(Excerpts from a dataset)

------------------------------------------------------------

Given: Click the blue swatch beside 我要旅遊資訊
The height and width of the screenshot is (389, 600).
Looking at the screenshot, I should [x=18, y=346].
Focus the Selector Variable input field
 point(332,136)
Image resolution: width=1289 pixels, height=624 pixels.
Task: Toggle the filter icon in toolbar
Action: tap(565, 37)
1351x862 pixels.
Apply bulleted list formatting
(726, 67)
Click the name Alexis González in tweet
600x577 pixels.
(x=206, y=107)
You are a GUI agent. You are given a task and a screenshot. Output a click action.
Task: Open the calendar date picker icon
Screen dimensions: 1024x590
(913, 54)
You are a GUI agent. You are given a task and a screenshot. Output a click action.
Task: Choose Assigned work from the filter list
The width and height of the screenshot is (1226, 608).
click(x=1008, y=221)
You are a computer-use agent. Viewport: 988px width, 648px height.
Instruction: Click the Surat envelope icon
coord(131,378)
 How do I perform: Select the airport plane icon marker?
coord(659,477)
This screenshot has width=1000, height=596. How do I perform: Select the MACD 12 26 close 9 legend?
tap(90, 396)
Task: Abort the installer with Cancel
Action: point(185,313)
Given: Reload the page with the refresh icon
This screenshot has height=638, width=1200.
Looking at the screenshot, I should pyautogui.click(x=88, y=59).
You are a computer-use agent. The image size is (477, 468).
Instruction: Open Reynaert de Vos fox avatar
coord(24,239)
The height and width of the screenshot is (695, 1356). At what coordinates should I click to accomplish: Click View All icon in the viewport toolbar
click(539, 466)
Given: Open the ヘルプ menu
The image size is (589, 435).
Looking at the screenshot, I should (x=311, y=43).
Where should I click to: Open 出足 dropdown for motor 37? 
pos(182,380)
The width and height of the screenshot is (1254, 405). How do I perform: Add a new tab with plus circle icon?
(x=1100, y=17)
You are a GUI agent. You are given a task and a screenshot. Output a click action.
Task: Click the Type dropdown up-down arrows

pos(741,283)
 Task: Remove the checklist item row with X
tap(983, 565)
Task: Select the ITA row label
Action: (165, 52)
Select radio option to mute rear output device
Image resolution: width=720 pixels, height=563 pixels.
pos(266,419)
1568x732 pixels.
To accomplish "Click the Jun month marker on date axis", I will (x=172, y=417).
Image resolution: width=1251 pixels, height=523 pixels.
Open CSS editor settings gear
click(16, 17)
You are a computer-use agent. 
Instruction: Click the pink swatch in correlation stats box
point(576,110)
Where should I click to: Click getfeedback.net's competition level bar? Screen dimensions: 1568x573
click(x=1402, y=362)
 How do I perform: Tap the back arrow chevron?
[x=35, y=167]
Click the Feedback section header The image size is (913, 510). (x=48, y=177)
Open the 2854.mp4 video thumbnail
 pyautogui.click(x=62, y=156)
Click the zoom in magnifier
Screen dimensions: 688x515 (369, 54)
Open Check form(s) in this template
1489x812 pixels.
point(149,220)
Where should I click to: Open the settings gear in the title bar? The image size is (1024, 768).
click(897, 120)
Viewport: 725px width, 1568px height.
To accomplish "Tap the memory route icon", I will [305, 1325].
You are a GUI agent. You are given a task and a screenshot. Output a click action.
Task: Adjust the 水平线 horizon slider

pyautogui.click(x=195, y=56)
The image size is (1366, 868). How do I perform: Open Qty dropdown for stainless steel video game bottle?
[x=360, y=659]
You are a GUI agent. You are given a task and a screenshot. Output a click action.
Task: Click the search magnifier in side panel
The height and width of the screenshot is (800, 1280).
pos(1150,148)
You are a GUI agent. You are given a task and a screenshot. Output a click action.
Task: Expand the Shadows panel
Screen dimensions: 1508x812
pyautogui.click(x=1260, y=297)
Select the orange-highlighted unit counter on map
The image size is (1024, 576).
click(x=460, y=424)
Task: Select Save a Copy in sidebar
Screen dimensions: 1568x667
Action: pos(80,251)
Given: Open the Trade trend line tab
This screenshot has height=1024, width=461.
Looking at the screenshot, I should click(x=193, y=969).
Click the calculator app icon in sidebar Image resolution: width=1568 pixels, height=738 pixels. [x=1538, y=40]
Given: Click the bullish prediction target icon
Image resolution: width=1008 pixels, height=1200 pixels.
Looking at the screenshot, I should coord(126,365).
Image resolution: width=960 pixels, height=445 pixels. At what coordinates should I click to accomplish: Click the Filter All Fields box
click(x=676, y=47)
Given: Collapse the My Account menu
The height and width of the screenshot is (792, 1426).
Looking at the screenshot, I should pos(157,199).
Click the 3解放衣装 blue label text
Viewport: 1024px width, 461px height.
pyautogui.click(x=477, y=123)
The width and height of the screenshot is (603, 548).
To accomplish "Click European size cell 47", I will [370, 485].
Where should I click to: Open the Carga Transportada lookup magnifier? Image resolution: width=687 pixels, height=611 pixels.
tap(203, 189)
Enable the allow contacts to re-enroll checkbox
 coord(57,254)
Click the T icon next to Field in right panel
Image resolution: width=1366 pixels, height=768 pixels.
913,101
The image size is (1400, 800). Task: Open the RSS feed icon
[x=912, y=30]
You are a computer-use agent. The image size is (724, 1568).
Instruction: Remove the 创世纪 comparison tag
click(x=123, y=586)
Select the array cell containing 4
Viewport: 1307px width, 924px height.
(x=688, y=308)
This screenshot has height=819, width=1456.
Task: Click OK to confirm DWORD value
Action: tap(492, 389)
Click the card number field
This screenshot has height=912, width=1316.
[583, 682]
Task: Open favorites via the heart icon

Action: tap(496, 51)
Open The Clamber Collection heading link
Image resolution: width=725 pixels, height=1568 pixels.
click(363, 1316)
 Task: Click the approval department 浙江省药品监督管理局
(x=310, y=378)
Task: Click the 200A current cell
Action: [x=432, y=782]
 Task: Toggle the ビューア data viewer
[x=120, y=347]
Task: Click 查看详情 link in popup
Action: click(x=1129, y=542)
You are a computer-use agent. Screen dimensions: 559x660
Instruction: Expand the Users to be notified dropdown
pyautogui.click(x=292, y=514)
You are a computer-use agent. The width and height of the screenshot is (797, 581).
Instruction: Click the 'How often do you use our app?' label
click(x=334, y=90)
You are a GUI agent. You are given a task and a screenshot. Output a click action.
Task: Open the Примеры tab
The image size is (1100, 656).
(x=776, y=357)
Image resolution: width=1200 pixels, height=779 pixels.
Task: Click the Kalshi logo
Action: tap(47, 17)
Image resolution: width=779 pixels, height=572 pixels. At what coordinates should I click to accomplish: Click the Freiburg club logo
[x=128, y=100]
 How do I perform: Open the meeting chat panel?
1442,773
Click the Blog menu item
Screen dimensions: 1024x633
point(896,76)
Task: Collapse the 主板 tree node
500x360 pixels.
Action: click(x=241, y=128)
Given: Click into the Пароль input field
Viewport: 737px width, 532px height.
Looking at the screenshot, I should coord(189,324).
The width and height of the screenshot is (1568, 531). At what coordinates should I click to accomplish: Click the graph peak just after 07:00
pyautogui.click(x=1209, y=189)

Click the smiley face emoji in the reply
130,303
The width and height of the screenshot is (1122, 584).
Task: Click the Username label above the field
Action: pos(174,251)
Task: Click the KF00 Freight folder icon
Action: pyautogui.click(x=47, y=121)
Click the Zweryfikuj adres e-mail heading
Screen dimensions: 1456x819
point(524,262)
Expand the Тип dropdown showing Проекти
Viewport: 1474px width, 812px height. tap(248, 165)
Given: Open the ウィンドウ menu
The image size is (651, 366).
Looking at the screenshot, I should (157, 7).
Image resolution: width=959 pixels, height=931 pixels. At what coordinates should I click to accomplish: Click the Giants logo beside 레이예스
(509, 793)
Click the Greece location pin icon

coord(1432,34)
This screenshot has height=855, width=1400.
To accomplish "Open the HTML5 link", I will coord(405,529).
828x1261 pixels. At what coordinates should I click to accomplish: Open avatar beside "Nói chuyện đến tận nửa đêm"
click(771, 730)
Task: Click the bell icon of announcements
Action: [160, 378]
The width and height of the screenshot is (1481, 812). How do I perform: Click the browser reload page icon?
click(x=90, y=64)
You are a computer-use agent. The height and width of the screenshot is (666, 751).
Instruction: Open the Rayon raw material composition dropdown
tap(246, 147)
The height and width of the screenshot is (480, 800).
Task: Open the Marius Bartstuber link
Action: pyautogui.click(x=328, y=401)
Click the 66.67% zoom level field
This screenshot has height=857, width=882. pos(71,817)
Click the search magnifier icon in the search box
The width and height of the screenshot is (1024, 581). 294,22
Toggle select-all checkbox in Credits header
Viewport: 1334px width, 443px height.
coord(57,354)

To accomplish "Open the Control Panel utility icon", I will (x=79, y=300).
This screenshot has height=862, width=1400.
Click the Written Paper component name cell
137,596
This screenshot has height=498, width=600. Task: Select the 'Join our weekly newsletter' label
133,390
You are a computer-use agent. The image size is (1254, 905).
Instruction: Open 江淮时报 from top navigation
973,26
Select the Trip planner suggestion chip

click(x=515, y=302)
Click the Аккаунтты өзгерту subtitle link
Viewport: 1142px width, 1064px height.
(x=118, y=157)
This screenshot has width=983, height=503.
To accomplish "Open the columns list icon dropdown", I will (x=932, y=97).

------------------------------------------------------------

▶ TASK REQUIREMENTS: Your job is to return all lines above that hold the word "sidebar".

▶ THE ANSWER:
Task: Select Save a Copy in sidebar
Click the calculator app icon in sidebar Image resolution: width=1568 pixels, height=738 pixels. [x=1538, y=40]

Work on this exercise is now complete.